Since November the 2nd, I’ve continued working on my mechanic prototype and have made a good amount of progress. I would say that what I have so far right now is finished, and may only need to make some small improvements to further polish the project.
I think that having small improvements such as animated images may improve the feel of the game to be much more responsive and exciting to the player, although the mechanic is ready there is still more to add that can enhance it I feel.
One massive change I’ve made to the project was add in my own custom-made sprites, this includes; the player, enemy, bullet and background sprites. You can see this as evident in Figure 1.
As described by w3schools, this is made possible by the ‘getContext(“2d”)’ function.
To add images on a canvas, the getContext(“2d”) object has built-in image properties and methods.
How this works is that when using the component constructor in our code, instead of referring to a colour for our player/enemy, we instead refer to the url of an image we want to display instead.
It is important to also tell the constructor that this component is an “image” type. As shown in Figure 2, I set images for the player, cursor and background.
This was a fairly simple process, however what was needed to make this work is that I needed to test if the component is of an “image” type by using the built-in “new Image()” object constructor.
I’ve also included another type called “background”, this is because I plan for a special behaviour for the background later.
To make sure the program is ready to draw the image, we use a drawImage method as oppose to the fillRect from before as shown in Figure 3.

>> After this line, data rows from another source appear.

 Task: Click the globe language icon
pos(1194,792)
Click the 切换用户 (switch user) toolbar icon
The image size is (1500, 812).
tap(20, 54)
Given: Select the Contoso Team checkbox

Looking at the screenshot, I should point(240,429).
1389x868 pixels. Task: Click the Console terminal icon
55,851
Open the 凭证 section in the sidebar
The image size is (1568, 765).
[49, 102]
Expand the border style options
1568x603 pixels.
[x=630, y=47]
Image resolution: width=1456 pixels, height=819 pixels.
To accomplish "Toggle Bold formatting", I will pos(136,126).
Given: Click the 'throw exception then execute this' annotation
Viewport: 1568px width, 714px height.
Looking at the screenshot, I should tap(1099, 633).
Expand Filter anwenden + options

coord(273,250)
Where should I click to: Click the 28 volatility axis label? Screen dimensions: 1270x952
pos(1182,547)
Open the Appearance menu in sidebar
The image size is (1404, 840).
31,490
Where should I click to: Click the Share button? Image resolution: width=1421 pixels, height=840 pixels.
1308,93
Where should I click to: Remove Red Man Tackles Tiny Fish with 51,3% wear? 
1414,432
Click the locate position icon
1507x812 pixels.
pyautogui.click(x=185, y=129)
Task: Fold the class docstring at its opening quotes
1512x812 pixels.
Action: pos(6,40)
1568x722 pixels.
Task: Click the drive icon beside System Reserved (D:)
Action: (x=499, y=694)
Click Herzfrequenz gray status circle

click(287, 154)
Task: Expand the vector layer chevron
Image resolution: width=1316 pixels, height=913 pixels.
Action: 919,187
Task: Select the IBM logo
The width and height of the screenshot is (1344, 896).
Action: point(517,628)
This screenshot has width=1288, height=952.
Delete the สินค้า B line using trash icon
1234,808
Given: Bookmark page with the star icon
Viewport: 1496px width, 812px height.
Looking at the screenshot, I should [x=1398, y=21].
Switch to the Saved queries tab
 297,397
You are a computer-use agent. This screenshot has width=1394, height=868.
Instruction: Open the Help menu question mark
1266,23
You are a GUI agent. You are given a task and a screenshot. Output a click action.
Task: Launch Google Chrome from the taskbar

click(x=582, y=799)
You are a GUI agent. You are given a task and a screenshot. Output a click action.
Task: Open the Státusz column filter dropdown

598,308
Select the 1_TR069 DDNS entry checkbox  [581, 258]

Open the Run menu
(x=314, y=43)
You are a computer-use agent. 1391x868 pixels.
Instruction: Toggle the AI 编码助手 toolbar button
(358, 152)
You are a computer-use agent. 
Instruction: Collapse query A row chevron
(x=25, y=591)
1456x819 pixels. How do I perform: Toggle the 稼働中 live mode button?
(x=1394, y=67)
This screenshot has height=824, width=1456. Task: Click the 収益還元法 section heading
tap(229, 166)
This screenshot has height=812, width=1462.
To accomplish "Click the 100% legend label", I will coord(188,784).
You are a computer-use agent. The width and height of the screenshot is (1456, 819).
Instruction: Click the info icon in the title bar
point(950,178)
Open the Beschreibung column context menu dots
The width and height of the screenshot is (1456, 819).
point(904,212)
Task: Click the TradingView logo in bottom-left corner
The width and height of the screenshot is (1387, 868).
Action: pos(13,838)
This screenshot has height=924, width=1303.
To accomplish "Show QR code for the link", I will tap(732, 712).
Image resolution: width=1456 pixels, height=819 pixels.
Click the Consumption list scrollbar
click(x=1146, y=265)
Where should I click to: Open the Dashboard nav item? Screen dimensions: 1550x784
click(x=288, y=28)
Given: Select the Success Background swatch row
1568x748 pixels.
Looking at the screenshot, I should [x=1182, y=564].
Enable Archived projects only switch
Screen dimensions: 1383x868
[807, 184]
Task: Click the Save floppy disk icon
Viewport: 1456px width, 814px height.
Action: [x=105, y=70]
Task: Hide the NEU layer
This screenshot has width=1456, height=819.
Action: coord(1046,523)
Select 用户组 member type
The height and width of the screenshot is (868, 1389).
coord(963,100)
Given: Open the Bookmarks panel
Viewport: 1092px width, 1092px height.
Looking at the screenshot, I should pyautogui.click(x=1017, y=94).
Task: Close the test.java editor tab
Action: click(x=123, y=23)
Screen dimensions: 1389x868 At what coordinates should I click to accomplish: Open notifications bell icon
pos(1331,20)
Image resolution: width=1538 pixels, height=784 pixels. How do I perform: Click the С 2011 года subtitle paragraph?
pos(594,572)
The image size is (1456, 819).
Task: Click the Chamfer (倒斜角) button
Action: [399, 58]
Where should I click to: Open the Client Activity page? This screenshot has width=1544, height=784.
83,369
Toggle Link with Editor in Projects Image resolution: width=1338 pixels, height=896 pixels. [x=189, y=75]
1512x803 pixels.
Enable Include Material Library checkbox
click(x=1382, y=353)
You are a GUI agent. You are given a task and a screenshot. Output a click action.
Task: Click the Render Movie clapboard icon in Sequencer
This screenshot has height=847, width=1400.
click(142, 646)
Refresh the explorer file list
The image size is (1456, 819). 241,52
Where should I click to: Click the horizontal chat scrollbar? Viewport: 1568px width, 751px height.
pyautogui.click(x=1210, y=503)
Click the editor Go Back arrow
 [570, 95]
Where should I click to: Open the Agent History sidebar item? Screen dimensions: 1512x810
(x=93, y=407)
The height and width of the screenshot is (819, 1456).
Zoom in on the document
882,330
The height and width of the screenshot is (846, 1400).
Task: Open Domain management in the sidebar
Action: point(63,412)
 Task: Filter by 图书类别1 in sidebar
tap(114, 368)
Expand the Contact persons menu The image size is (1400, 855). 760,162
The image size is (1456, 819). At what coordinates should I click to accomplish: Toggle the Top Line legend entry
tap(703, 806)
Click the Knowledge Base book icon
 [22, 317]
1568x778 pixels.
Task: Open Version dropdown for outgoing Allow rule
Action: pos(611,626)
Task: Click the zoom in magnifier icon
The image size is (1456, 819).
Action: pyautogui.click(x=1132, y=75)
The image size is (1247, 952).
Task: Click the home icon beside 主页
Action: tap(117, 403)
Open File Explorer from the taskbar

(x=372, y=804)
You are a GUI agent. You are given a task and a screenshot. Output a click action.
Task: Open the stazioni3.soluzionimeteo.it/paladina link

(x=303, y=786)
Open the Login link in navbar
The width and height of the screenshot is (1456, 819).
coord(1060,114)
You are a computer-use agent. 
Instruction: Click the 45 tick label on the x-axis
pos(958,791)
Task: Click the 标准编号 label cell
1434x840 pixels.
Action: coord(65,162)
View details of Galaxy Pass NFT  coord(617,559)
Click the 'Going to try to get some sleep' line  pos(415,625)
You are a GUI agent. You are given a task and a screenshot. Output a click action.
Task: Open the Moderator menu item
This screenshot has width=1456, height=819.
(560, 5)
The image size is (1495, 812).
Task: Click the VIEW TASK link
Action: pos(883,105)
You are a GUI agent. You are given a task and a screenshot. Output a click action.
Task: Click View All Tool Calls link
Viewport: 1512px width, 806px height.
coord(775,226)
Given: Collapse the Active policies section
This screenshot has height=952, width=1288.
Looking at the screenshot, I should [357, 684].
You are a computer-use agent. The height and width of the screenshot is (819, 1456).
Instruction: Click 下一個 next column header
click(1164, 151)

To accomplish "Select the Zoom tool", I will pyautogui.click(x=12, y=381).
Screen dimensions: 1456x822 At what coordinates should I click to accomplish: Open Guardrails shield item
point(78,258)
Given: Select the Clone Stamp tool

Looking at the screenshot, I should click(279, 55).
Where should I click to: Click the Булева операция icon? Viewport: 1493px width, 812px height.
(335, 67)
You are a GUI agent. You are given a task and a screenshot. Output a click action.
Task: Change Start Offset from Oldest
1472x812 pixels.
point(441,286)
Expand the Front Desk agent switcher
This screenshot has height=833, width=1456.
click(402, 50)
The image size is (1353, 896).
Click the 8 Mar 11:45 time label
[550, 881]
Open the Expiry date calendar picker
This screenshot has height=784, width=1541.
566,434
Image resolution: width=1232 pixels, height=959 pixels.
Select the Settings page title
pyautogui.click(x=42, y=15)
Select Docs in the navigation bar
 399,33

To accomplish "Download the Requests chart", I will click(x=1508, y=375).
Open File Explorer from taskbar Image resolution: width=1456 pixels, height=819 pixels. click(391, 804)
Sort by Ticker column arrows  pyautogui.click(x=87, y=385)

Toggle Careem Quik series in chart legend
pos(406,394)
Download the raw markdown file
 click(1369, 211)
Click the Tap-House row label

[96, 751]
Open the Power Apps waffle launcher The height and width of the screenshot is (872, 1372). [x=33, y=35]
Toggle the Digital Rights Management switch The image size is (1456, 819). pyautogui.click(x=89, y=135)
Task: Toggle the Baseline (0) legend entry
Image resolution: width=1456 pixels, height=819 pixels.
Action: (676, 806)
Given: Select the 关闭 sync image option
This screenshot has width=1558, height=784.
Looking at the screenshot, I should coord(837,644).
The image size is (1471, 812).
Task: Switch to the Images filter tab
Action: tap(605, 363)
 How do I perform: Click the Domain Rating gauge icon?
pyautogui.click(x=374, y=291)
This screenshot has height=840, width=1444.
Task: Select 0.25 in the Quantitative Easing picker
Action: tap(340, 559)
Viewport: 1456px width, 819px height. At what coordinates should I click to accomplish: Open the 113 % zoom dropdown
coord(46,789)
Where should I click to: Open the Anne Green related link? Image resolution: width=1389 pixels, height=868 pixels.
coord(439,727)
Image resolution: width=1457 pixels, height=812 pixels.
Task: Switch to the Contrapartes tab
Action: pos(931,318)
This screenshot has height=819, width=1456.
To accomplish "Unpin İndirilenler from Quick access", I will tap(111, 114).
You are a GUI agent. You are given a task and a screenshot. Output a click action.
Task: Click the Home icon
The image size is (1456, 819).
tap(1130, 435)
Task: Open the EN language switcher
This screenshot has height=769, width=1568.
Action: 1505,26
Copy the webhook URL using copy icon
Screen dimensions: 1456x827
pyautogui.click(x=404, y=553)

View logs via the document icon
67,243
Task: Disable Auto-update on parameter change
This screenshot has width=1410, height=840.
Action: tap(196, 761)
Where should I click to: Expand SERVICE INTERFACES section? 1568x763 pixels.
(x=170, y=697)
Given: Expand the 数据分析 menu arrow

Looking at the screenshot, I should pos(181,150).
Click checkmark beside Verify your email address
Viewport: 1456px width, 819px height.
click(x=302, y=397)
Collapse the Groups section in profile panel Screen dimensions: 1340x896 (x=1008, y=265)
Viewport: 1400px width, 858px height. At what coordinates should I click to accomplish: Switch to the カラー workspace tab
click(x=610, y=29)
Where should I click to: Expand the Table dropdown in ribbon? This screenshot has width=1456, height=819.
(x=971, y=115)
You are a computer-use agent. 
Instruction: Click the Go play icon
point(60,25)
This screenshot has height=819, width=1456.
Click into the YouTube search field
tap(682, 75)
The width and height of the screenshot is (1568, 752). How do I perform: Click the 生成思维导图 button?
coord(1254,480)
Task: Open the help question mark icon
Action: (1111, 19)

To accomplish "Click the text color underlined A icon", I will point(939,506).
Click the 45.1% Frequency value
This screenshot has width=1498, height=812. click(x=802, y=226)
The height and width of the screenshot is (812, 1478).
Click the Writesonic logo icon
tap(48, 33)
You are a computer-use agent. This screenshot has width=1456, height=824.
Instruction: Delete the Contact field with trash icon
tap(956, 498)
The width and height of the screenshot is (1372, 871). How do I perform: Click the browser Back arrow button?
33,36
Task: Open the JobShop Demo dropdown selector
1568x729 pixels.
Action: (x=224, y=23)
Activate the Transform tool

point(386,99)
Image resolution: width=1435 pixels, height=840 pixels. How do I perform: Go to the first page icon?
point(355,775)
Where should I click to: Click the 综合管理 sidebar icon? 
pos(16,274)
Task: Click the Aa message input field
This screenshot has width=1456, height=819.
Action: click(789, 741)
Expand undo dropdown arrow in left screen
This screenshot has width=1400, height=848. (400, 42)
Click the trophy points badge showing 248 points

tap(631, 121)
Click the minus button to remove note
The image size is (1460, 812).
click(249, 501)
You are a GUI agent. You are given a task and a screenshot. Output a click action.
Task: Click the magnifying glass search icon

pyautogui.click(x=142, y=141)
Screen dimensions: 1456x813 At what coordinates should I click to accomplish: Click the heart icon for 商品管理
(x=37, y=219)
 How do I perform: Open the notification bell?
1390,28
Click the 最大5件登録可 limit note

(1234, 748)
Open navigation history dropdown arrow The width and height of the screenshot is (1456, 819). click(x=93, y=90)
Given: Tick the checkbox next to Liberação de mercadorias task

As for making the background move, I’ve managed to set it so that it moves towards the left and sets its x coordinate back to 0 if it reaches a certain limit as shown in Figure 4.
What this does exactly is that it enables the background to scroll and loop, this creates the illusion that the player is constantly moving towards a direction.
I’ve also implemented a short animation of an explosion, which plays upon the impact of a bullet hitting an enemy ship.
This was slightly more complicated to do, as the multiple frames were in their own folder called “explode_sprite”. And thus extra steps are required for the program to get these images.
Before I fixed it, this error would come up in the code in Figure 5. This means that the program was unable to use our drawImage() function to draw our explosions sprites.
To access these images, I had to set the file path in the name as they were in a different folder to the html project in Figure 6.
To add on, the images are animated by using a integer variable that constantly adds up as well as setting up a timed variable that removes the sprites after the animation is finished.
The explosion sprites are numbered for this exact reason, the enemy’s image source is dependent on the image’s name with the end bit taken out, after this the current variable’s number is added onto the end of this.
This makes it so that each frame of the animation is played once the variable is increases. As seen in game, the sprites actually work and switch frames in Figure 7.
I’ve successfully fixed and improved many of the errors I’d encountered making this project, which were my aims before.
I also had some playtesters try out the game. In which they filled out a short questionnaire about how they felt the game played, this got a positive reception which I am also happy with as shown by the results on Figure 8.
One of my goals for the game was to make a game that controlled relatively simple and was easy for the player to pick up, many of the playtesters gave their thoughts and liked it as well as giving some suggestions to improve variety such as an optional keyboard control scheme.